La proliferación de cámaras de bolsillo baratas y fáciles de manejar, que producen fotos sin coste, ha provocado una avalancha icónica sin precedentes. La imagen es algo así como la materia prima de nuestras vidas. La consecuencia de todo ello es la pérdida de esa condición de objeto santuario de la que gozaban antiguamente. En este nuevo ciudadano-fotógrafo que ha nacido la velocidad prevalece sobre el instante decisivo, la rapidez sobre el refinamiento, la cantidad sobre la calidad, la circulación de la imagen sobre su contenido, de manera que se deslegitiman los discursos de originalidad y se normalizan las prácticas de apropiación. Asimismo, los aspectos lúdicos prevalecen de manera constante sobre los asuntos serios o solemnes y todo ello para ser compartido cuanto antes en el entorno social virtual. El hecho de que este caudal infinito de imágenes sea accesible a todo el mundo no deja de ser un hito histórico. Desde un punto de vista de los usos, se trata de una revolución comparable a la instalación de agua corriente en los hogares en el siglo XIX, pues hoy disponemos a domicilio de un grifo de imágenes que implica una nueva higiene de la visión. Esta necesaria pulcritud en la manera de mirar se agudiza si nos centramos sólo en el denominado fenómeno selfie. La supremacía del narcisismo ha dado el triunfo al dios ego. Los nuevos rituales de comunicación y seducción se han rendido ante la danza sélfica. El cambio más sustancial de este fenómeno es en el ámbito epistemológico al variar la intención de manifestar mediante la fotografía «esto ha sido» por un «yo estaba allí». Se inserta de esta manera la afirmación del yo, alzándose la vanidad y el narcisismo en los verdaderos protagonistas.
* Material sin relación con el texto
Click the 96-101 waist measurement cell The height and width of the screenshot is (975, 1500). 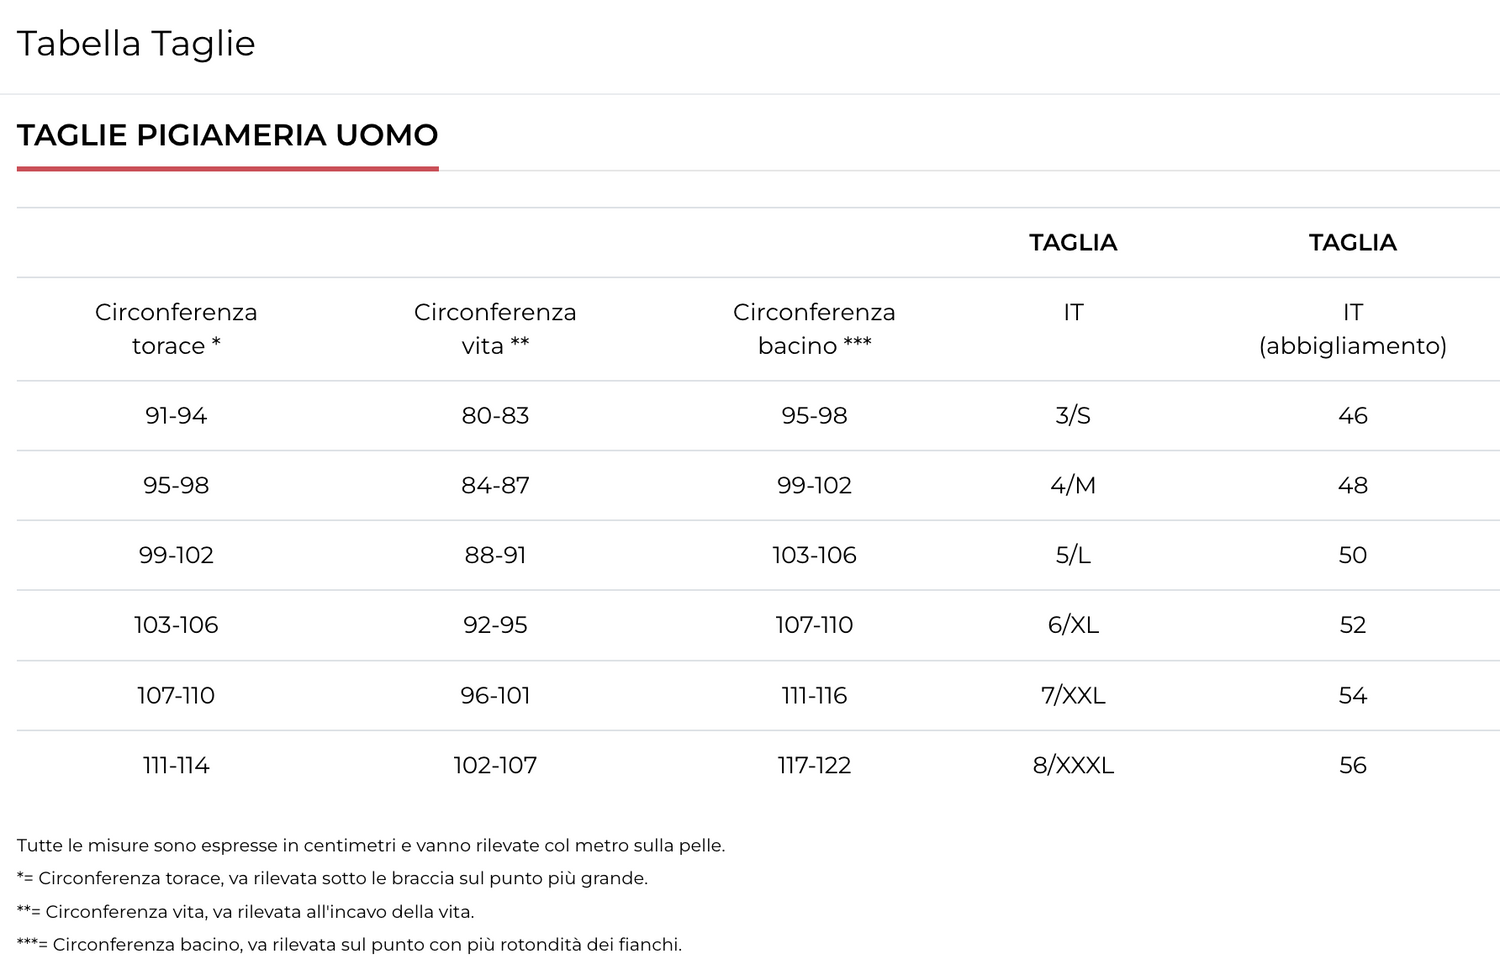[x=495, y=696]
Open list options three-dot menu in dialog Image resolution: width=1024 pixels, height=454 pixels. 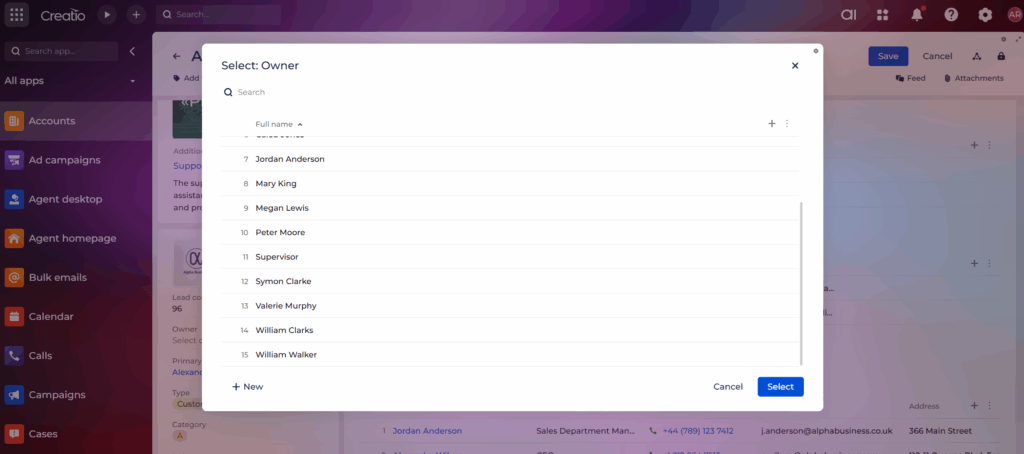click(x=787, y=124)
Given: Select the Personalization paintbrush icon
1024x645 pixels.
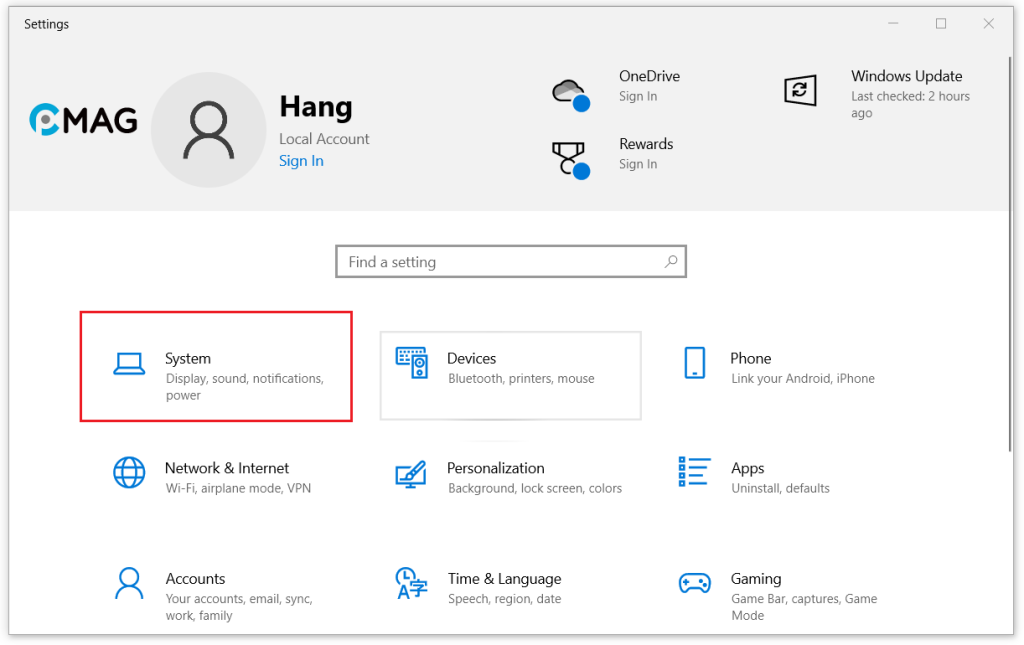Looking at the screenshot, I should click(x=411, y=473).
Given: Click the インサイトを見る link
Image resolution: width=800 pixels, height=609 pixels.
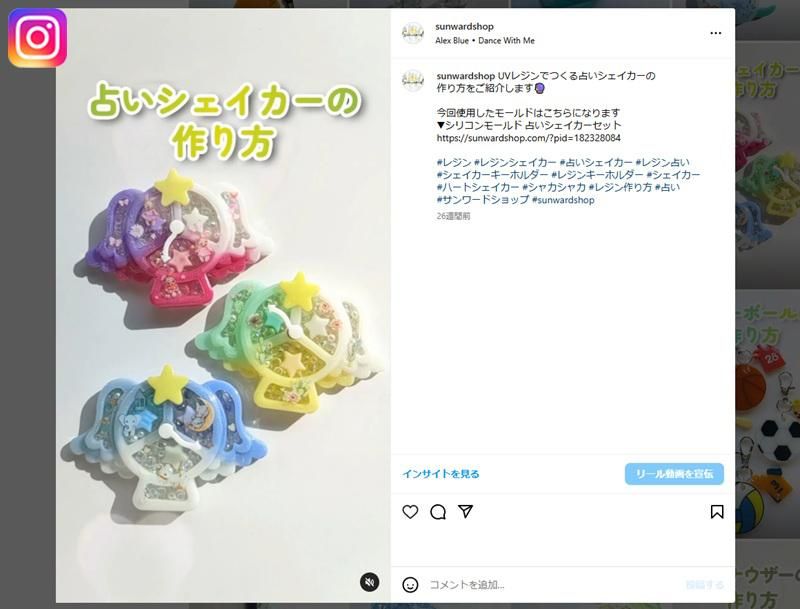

Frente a este fenómeno, me complace profundamente ver y tratar de demostrar en este artículo cómo, finalmente, se va imponiendo de nuevo la belleza de estilo como elemento de lujo y distinción. Si el «bien» es la base y la guía de las investigaciones morales, lo «bello» debe ser la ambición única, la meta exclusiva del gusto. «Cuanto más belleza ponga el artista más bella será la obra». En materia de arte la utilidad puede medirse por el grado de nobleza. Y en este mundo en el que la multitud se complace en los espejos en los que se ve reflejada, el género del retrato pictórico, tan olvidado durante gran parte del siglo XX, resurge tímidamente. En la confusión que ha invadido las artes plásticas en la última época, retoma su poder la doctrina de la elegancia y la originalidad basada en las facultades más precisas y más indestructibles. Es así como, silenciosamente, los dones del verdadero pintor comienzan a resurgir tras el magma desproporcionado de la conocida como posmodernidad. Cierta actitud, siempre tranquila pero que evidencia vigor, deja adivinar que el fuego latente e inmortal de la verdadera pintura comienza a resucitar, aunque sin intención de irradiar ni devastar lo que encuentra a su alrededor.

Clara Zamora Meca, profesora en la Universidad Pablo de Olavide de Sevilla.